#### Task to complete
Give a verbatim repeat of the lines that run from the line containing "637724177 (380, 37)" to the end of the data below.
========================================
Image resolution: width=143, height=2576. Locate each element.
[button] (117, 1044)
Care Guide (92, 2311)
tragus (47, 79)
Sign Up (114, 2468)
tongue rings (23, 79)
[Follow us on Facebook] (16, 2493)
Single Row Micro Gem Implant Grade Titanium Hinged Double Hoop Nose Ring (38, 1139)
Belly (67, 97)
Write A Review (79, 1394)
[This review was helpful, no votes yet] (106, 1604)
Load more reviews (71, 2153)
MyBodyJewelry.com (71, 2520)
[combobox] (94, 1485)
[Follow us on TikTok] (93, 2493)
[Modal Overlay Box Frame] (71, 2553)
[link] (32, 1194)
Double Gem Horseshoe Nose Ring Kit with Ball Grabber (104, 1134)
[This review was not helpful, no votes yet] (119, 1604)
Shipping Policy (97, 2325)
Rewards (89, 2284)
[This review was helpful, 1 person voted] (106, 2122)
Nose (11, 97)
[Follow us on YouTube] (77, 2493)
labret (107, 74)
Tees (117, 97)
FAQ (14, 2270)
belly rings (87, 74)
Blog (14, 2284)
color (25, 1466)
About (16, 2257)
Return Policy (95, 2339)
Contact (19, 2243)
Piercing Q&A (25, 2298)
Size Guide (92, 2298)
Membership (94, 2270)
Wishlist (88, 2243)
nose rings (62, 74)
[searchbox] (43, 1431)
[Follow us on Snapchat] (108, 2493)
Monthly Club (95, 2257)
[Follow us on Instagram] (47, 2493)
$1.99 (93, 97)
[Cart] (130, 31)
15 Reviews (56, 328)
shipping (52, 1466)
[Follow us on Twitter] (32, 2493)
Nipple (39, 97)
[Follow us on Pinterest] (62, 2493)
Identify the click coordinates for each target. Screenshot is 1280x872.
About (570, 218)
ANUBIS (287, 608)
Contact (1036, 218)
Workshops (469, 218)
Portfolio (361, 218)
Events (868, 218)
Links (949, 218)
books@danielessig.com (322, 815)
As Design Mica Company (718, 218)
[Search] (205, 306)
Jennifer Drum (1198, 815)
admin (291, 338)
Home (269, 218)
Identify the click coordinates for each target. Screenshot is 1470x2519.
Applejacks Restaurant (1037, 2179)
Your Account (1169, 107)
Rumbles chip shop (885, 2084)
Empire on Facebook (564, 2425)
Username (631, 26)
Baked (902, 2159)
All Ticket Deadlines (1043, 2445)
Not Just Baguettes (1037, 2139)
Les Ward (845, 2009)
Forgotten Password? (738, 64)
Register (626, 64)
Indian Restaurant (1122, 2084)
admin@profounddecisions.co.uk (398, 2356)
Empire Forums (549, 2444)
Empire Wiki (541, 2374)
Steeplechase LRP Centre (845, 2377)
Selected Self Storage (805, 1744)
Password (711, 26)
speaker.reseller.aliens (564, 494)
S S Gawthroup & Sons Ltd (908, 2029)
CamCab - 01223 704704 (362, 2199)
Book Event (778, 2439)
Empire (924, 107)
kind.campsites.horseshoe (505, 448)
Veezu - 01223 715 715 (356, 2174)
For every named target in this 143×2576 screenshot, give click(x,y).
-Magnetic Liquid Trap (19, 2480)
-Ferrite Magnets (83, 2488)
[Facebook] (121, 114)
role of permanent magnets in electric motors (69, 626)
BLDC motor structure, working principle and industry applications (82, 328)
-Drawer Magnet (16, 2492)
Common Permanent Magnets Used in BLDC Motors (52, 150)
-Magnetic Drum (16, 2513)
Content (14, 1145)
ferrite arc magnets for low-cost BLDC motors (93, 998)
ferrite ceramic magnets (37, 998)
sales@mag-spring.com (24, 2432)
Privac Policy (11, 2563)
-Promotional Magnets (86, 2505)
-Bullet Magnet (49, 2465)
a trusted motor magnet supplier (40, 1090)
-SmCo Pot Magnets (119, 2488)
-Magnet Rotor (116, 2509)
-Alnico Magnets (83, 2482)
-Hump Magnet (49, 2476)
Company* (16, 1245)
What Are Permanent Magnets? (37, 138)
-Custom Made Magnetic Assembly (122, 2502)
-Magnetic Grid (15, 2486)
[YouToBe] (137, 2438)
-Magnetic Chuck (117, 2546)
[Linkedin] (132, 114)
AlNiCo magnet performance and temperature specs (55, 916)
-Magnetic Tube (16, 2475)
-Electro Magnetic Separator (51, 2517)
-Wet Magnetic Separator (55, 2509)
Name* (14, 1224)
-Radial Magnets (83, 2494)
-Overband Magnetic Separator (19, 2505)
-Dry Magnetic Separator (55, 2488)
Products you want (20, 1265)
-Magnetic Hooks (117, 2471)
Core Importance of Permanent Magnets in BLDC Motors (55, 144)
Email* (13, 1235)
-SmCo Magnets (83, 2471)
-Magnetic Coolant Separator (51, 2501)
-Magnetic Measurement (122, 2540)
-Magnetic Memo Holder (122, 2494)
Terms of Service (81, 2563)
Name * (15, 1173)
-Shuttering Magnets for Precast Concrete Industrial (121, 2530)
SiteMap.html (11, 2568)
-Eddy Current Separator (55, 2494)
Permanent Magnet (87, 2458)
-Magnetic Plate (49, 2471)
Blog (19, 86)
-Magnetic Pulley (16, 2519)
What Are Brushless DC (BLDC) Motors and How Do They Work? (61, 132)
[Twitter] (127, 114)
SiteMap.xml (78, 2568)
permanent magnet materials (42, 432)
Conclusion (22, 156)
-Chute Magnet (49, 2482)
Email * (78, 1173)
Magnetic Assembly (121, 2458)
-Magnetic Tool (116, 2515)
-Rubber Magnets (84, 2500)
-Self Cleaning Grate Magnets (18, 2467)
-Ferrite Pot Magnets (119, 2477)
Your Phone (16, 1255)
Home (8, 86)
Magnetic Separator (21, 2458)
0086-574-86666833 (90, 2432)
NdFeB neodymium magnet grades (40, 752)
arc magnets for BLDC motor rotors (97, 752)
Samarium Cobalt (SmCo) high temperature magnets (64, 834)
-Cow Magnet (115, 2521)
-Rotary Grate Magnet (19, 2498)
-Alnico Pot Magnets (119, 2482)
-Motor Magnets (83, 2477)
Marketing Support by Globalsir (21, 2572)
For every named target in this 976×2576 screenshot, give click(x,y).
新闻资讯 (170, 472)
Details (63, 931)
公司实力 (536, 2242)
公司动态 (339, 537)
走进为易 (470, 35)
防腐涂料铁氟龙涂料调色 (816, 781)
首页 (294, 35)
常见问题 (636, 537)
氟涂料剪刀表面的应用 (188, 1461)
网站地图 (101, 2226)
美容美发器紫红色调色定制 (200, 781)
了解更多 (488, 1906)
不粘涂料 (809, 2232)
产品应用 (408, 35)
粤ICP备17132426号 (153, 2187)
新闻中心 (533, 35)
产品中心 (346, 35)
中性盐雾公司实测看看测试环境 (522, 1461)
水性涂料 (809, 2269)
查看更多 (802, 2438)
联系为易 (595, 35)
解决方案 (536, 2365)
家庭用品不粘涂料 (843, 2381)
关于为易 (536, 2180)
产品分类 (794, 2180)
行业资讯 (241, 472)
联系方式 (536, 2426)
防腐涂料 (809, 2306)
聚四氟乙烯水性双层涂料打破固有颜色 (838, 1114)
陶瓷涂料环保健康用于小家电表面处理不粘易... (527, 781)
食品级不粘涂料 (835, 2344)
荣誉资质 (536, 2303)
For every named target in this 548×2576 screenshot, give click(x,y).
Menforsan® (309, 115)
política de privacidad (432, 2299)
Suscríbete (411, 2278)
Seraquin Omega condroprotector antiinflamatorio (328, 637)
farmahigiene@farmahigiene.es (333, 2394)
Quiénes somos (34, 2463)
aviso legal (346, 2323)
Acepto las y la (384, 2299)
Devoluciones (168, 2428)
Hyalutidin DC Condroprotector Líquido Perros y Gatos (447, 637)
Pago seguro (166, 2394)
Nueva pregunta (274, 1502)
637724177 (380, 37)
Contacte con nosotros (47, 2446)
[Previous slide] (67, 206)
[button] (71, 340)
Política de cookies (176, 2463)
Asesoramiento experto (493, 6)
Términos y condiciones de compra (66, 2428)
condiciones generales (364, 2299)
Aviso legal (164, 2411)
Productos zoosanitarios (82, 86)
========================================
#### Written solution
637724177 (380, 37)
Contacte con nosotros (47, 2446)
[Previous slide] (67, 206)
[button] (71, 340)
Política de cookies (176, 2463)
Asesoramiento experto (493, 6)
Términos y condiciones de compra (66, 2428)
condiciones generales (364, 2299)
Aviso legal (164, 2411)
Productos zoosanitarios (82, 86)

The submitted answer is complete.